Alors, lorsque Miles, producteur, pense que "c'est le moment de Gary de faire un gros coup" en participant à une émission de téléréalité qui lui sera entièrement consacrée, le couple accepte, mais pas pour les mêmes raisons!
Les arguments de Miles selon lesquels "Gary sera considéré comme un précurseur de la nouvelle littérature" est tentant. Mais, ce qui attire surtout l'auteur, et ce qui le pousse à signer le contrat, c'est qu'il pense que "ce n'était plus possible pour la littérature de tourner le dos au monde afin de se préserver face aux nouveaux modes de communication et aux nouveaux supports". Bref, il faut savoir vivre avec son temps et évoluer avec lui.
Pour Ruth, cette proposition est synonyme de pont d'or. Selon elle, "un livre doit être consommé avec impatience", tout comme les émissions télévisuelles dont on nous "gave" à longueurs de journées. Il est "un produit de consommation comme un autre" qu'il s'agit de savoir exploiter comme il faut. Seul bémol, pour pimenter l'émission, la production a décidé d'y ajouter un grain de sable en la personne d'une journaliste, Alana, dont le principal atout est de faire trembler les hormones de Gary…

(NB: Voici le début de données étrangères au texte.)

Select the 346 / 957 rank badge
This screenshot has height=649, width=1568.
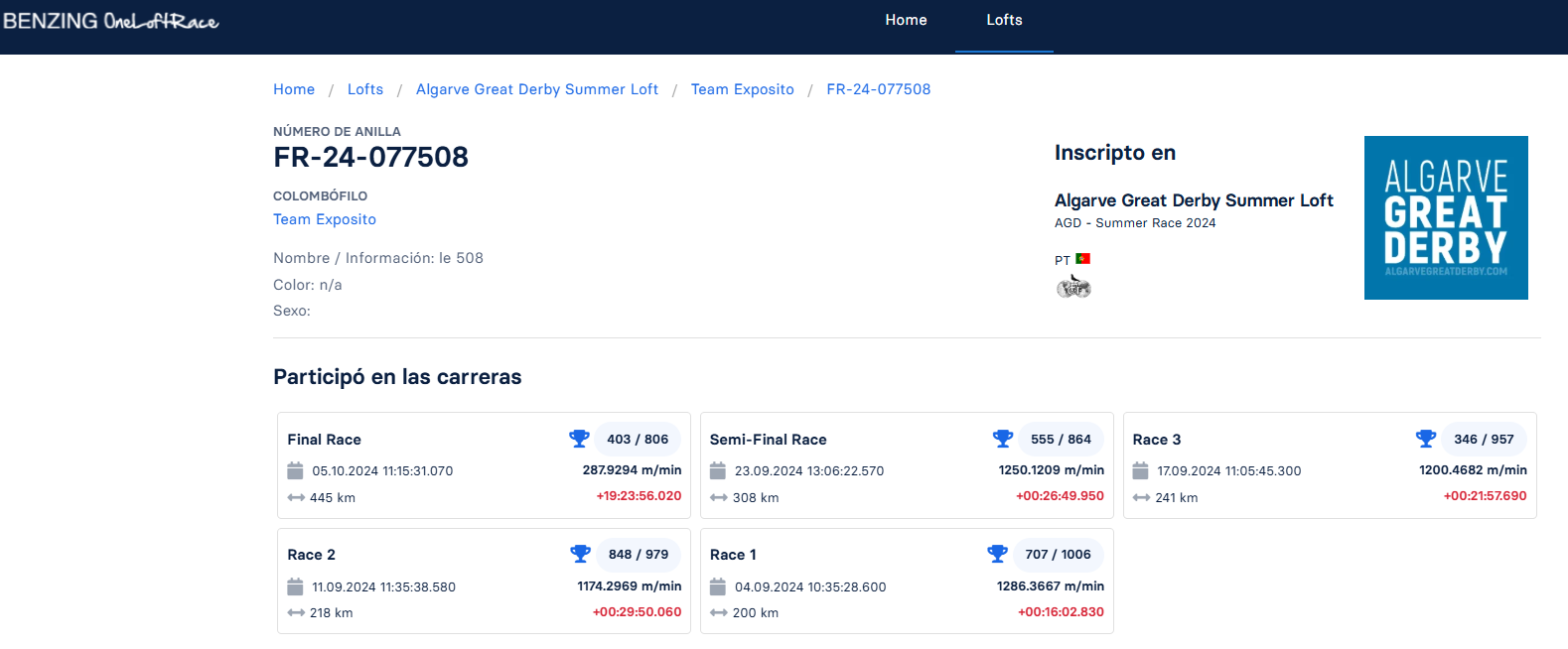pyautogui.click(x=1484, y=439)
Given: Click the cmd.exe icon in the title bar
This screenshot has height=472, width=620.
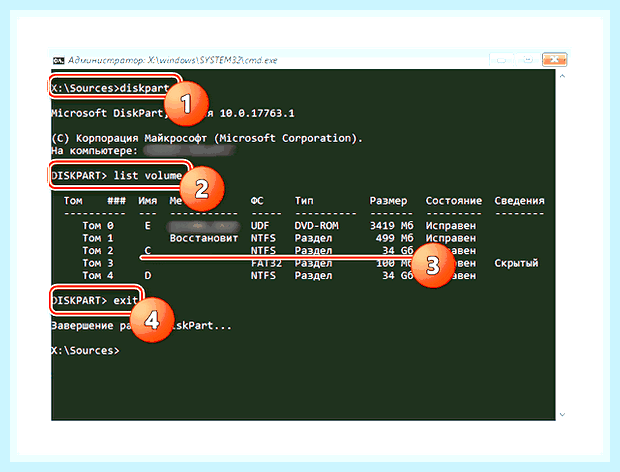Looking at the screenshot, I should 59,60.
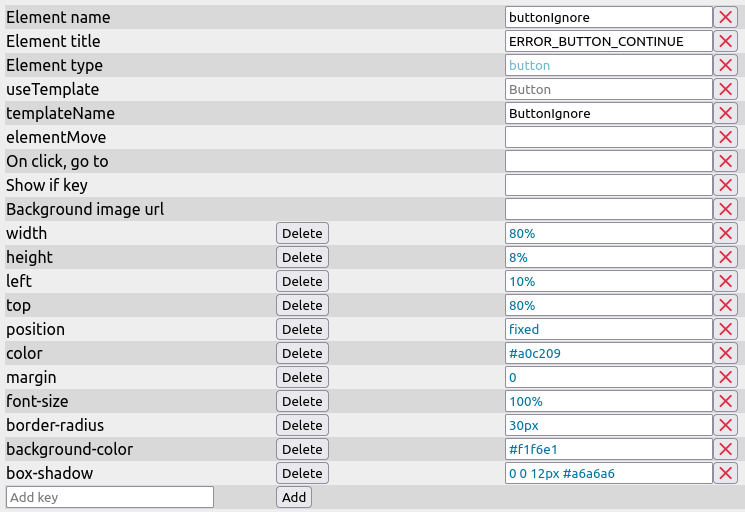Delete the background-color property
The image size is (745, 512).
point(302,449)
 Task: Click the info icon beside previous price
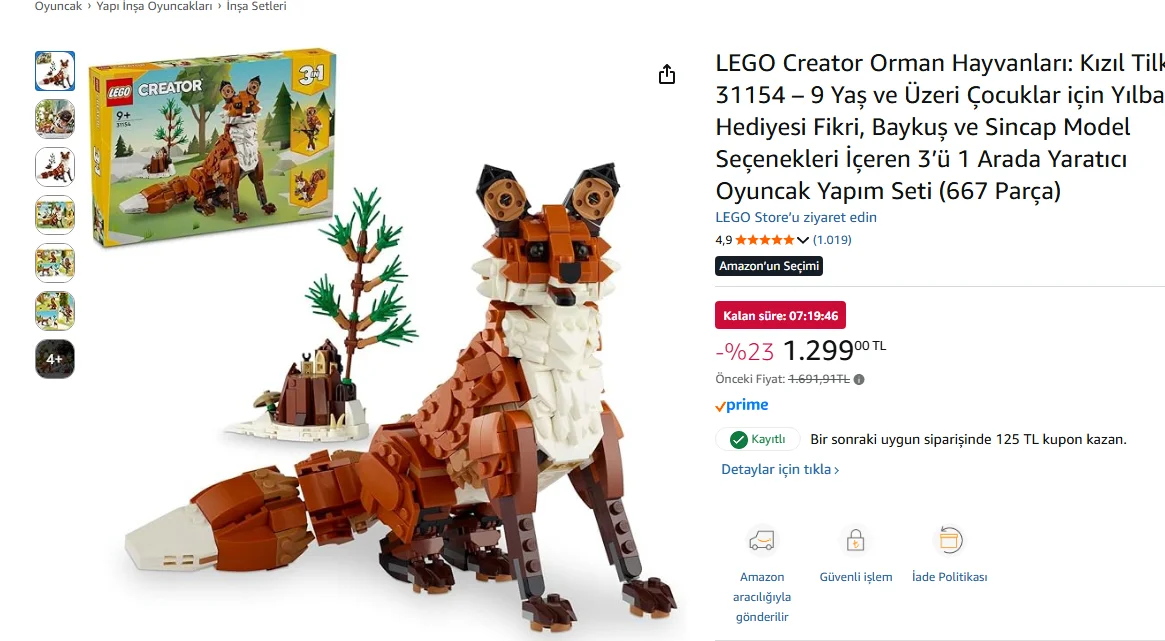point(859,380)
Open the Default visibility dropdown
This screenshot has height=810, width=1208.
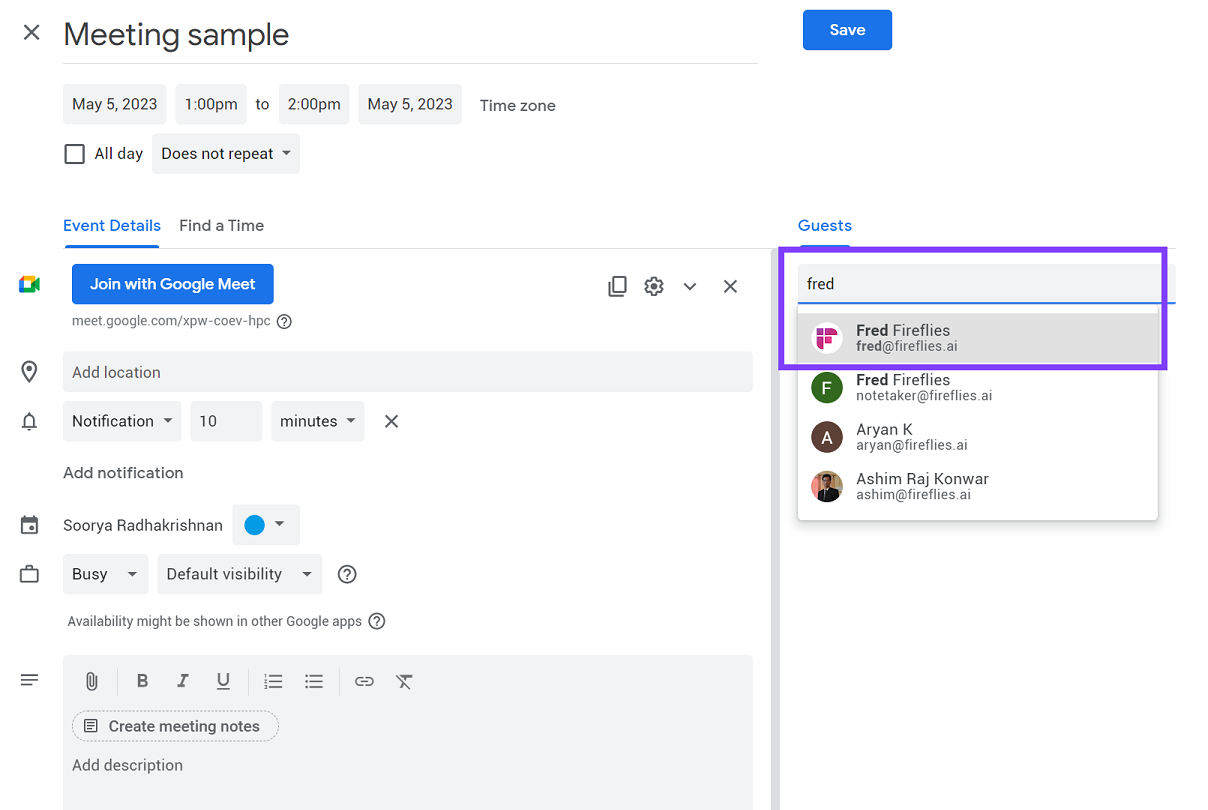coord(239,574)
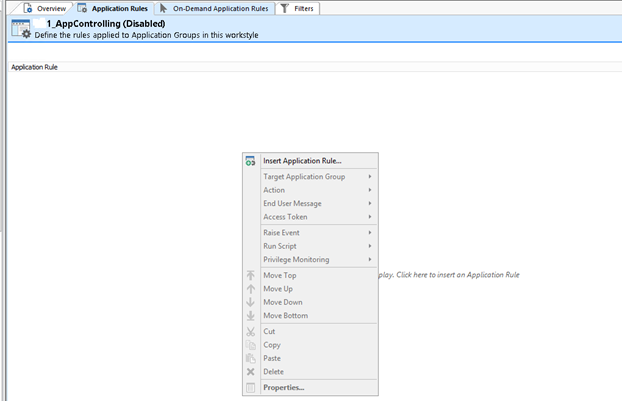Click the Application Rule column header
The height and width of the screenshot is (401, 622).
pyautogui.click(x=36, y=68)
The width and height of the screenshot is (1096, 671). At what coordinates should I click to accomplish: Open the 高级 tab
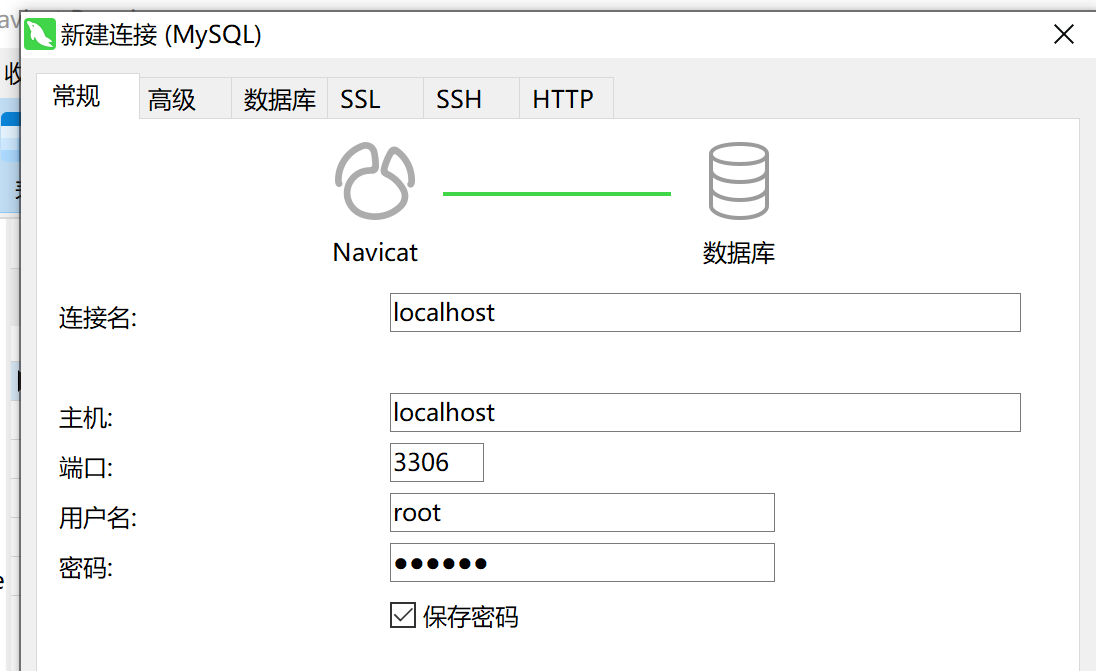pyautogui.click(x=172, y=100)
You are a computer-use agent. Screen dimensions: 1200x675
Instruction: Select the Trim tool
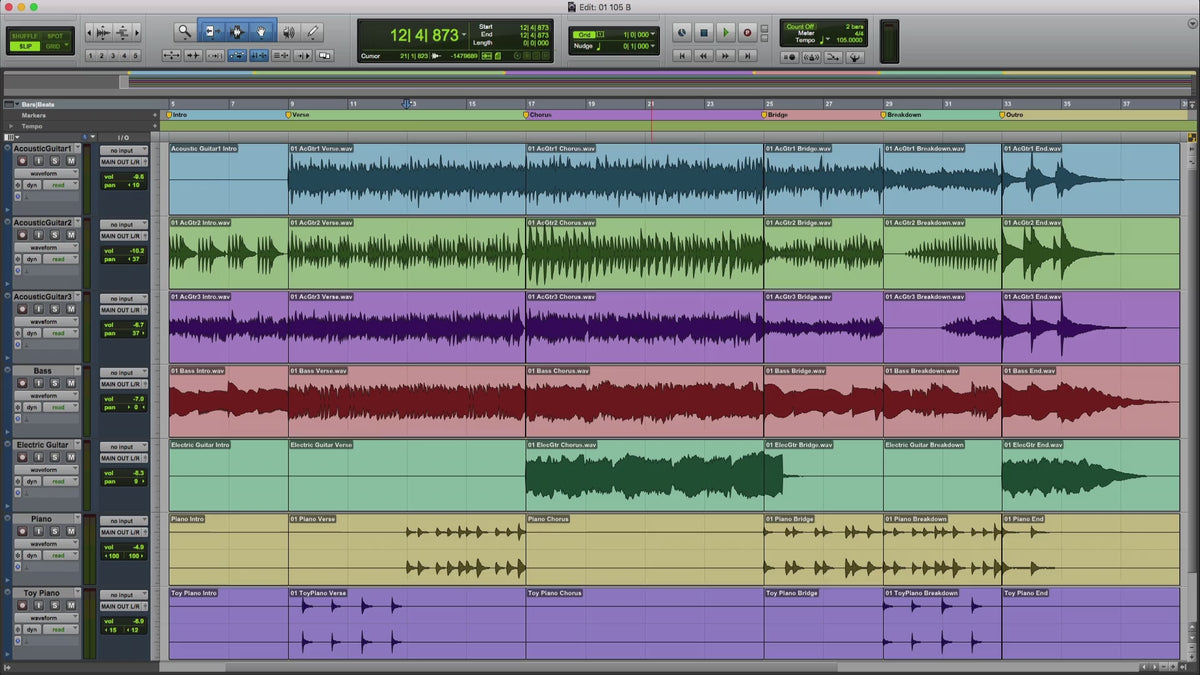click(x=211, y=32)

Or, subir les caméras vingt quatre heures sur vingt quatre, obéir aux injonctions fumeuses de la production, et surtout, construire un roman selon le bon vouloir des "télé-lecteurs" qui, à partir d'un simple "j'aime, je partage" sont devenus les maîtres du livre en construction, faiblissent l' engouement de départ de Montaigu:
"La littérature était enfin à la portée de tous et reflétait la société. Mais cette intrusion systématique dans son travail était insupportable. Il ne savait plus où il en était."
On entre alors dans "le tel est pris qui croyait prendre". Gary Montaigu résiste, refuse, ne veut pas abandonner "le souffle de son écriture " au profit de "choses sans enjeu". Et surtout, se pose désormais une question essentielle: est-ce que la téléréalité est vraiment "le mythe fondateur à venir"?
Pia Petersen oppose l'écriture du roman, acte fondamentalement solitaire, avec le monde de la téléréalité où "la masse" choisit et ordonne via écrans interposés: "l'anti héros avait fini par tuer le héros. L'homme ordinaire était devenu le nouveau héros, le type même de la téléréalité. C'était lui maintenant qui définissait la norme de ce qui était bien ou mal." L'être humain lambda est devenu l'incarnation de l'"homme positif".
L'écrivain a une relation authentique avec son roman: il l'a modelé, changé, bercé pendant des mois. Il connaît tous ses "recoins", se souvient des souffrances ou des instants de doutes qu'il a engendrés. Mais si le roman devient l'affaire de tous, alors le romancier n'est plus que le nègre des internautes, le forçat de l'écriture. Il renonce a ce qu'il possède de plus intime pour écrire ce qu'on attend de sa part. Seulement, cette forme d'écriture deviendrait "fade, sans intérêt, sans enjeu", une coquille vide.
Un écrivain, un vrai est une fiction quasi réelle. Le contexte proposé est fort plausible car la télévision d'aujourd'hui nous rappelle chaque jour que tous les genres d'émissions sont possibles. Ce roman propose une réflexion sur le télescopage des deux mondes, l'écrit et le visuel, avec les dommages collatéraux qu'il engendre. Et c'est Alain Mabanckou, auteur bien réel, et ami de Gary Montaigu, auteur fictif, qui pose les limites de ces deux mondes:
"Alain l'engueula sévèrement. Et nos rêves de folie littéraire, de tout ce qu'on s'est promis d'apporter au monde. Qu'en fais-tu de ça? Hein? Et notre rébellion? Notre bataille? La guérilla? Et l'avenir que nous devons inventer? Pourquoi? Il donnait des coups sur la table de sa main. Comment veux-tu qu'on te prenne au sérieux?"
Avec sa prose bien à elle, avare en dialogues mais riche en introspection, Pia Petersen propose une réflexion justifiée sur les dérives de notre société et le concept du "roman participatif".